→ **Passage provided**
BEGIN

Like with self exams it is found that they were not helpful, women notice lumps in their breasts the way people notice lumps in other portions of their anatomies.
Just don't tell me that the best way to handle inept reading of tests is to skip the tests.

A false positive is not necessarily a result of the doctor being inept.
 
The thing is that it is always a case of balance. There there might be a benefit to testing every month, but the costs in terms of harm to peoples lives. So the question is how much benefit is there and how much cost.

The argument is that there is limited benefit to these tests and a real harm to them.

Like with self exams it is found that they were not helpful, women notice lumps in their breasts the way people notice lumps in other portions of their anatomies.


A false positive is not necessarily a result of the doctor being inept.

END

→ **Task brief**
Answer these questions from the passage on testing:
1. What was found about self exams?
2. A false positive is not necessarily the result of what?
3. What does the argument say about the benefit and harm of these tests?
The rows are separate material from the passage above.

→ **Given records**

BEGIN

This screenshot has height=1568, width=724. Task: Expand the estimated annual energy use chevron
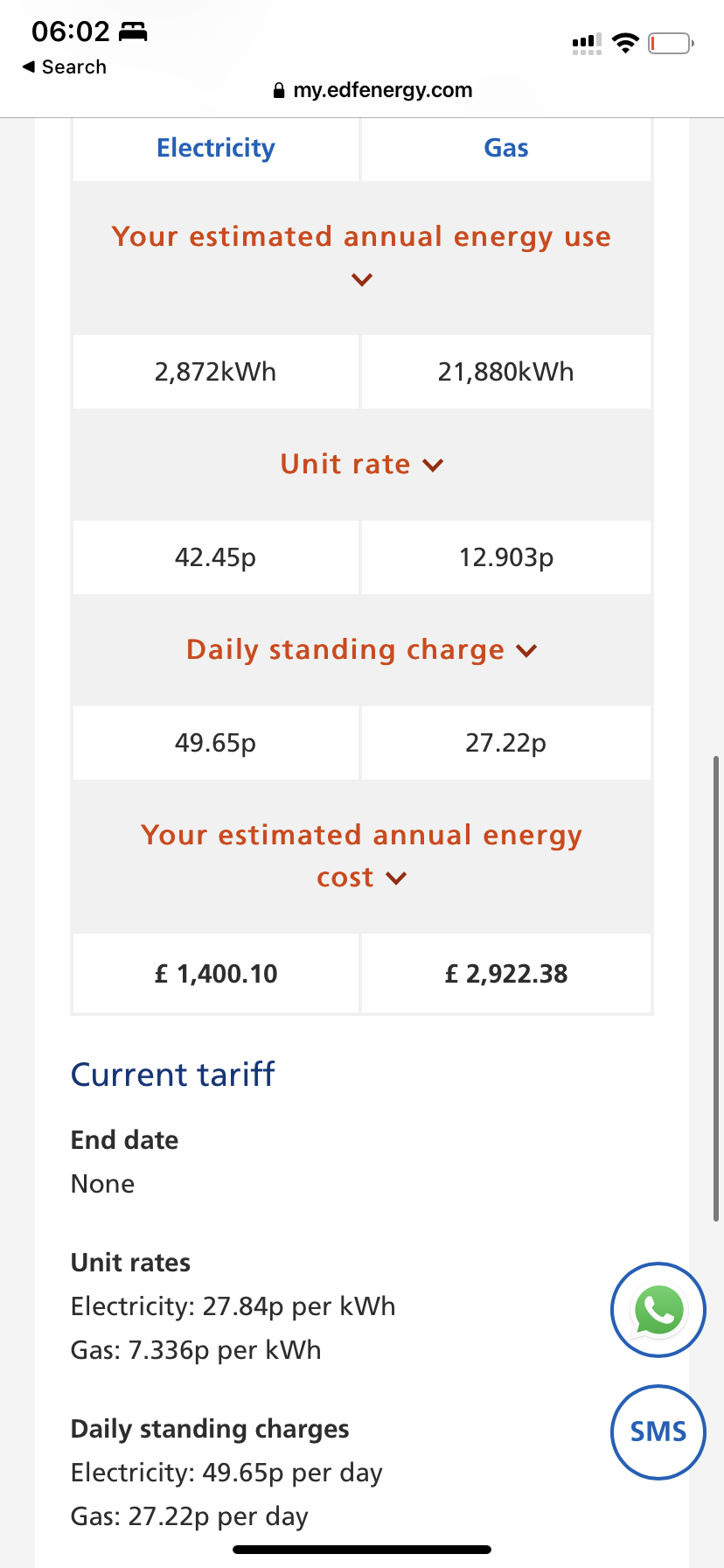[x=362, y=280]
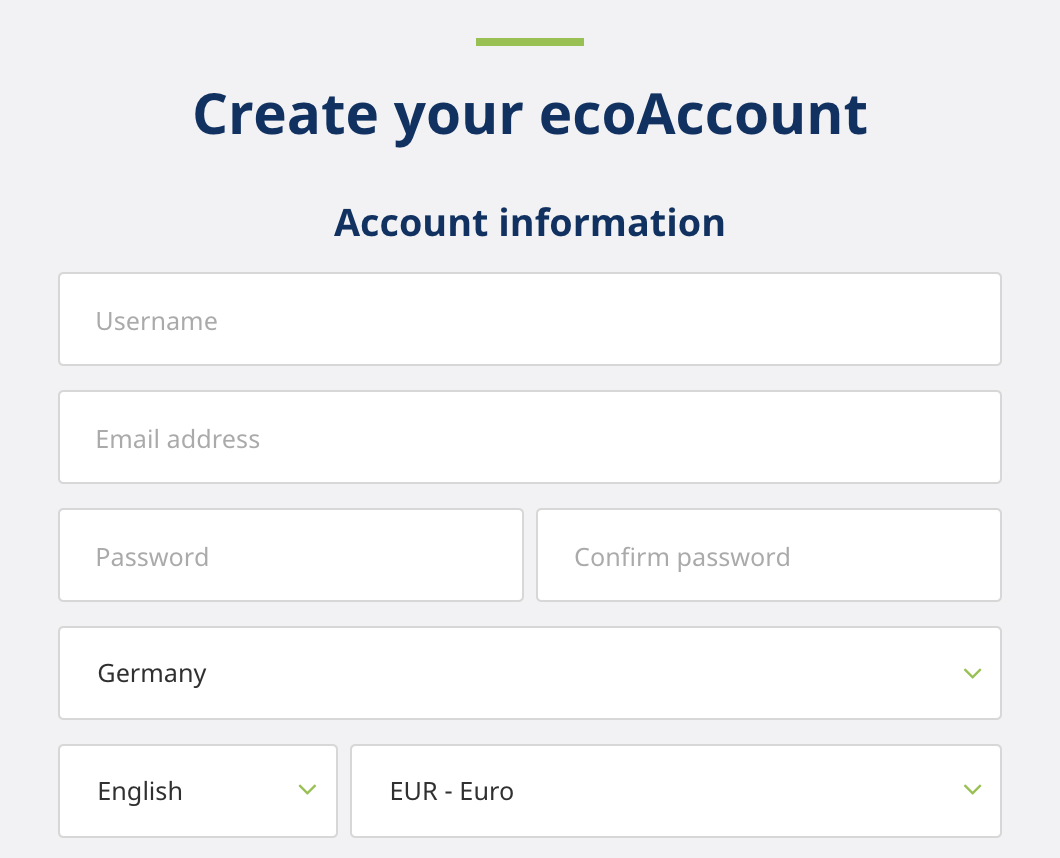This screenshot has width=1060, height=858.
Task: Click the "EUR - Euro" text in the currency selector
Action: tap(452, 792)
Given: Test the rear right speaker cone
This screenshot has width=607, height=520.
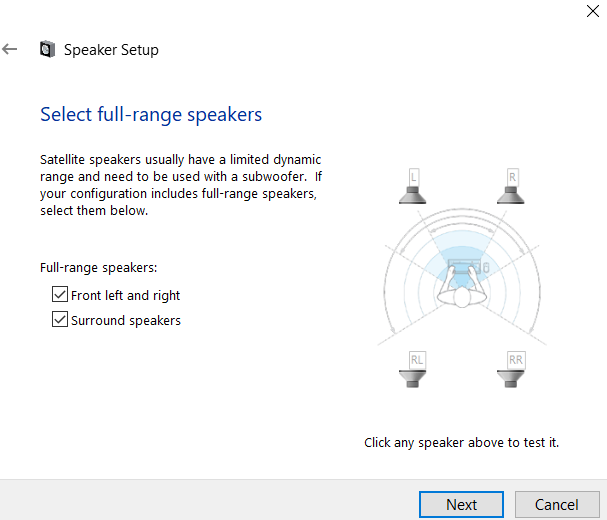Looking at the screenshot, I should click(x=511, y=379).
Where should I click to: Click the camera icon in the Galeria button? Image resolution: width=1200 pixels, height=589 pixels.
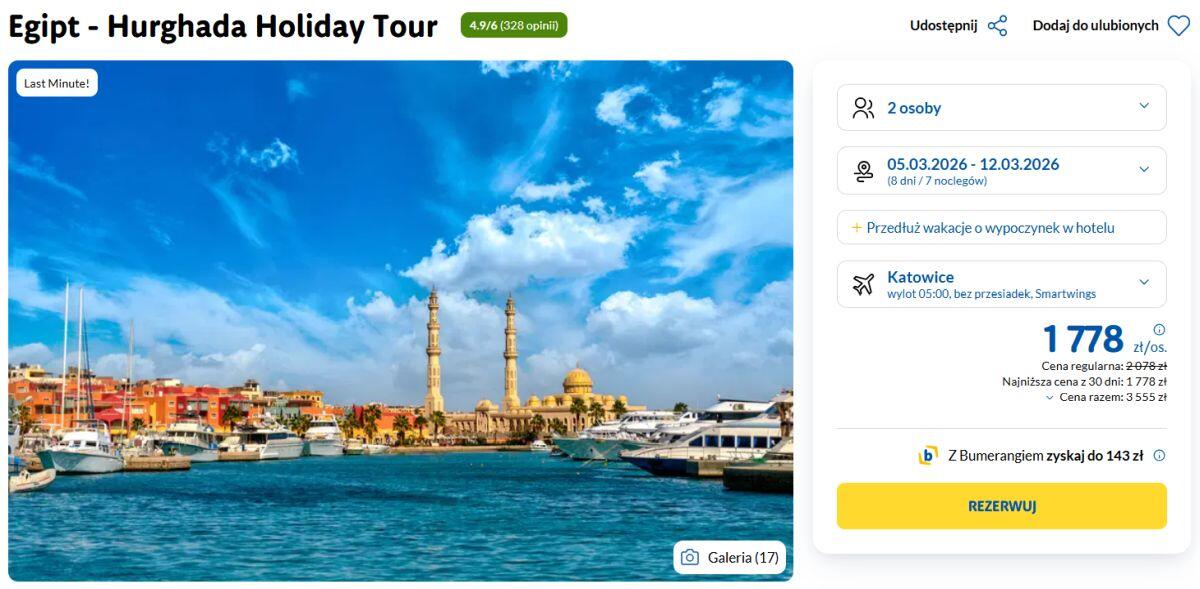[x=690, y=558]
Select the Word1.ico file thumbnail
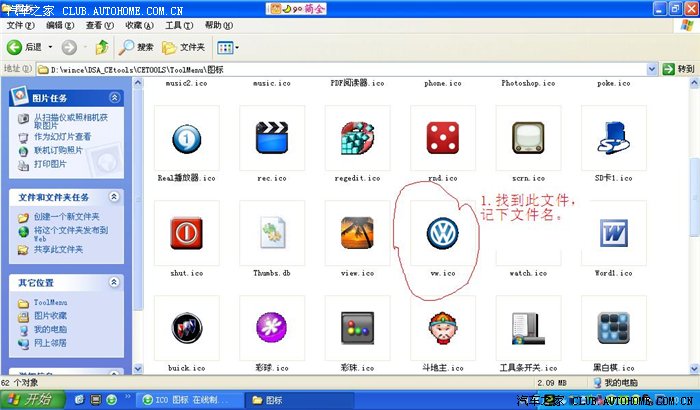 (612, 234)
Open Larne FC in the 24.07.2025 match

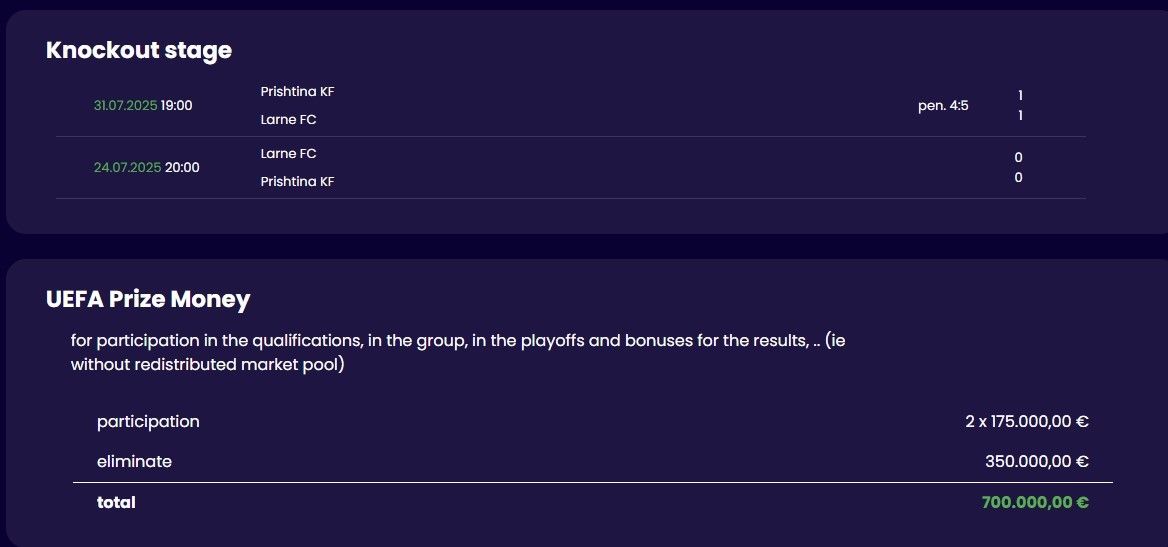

END

→ **Completed task**
1. They were not helpful.
2. The doctor being inept.
3. The tests have limited benefit and a real harm.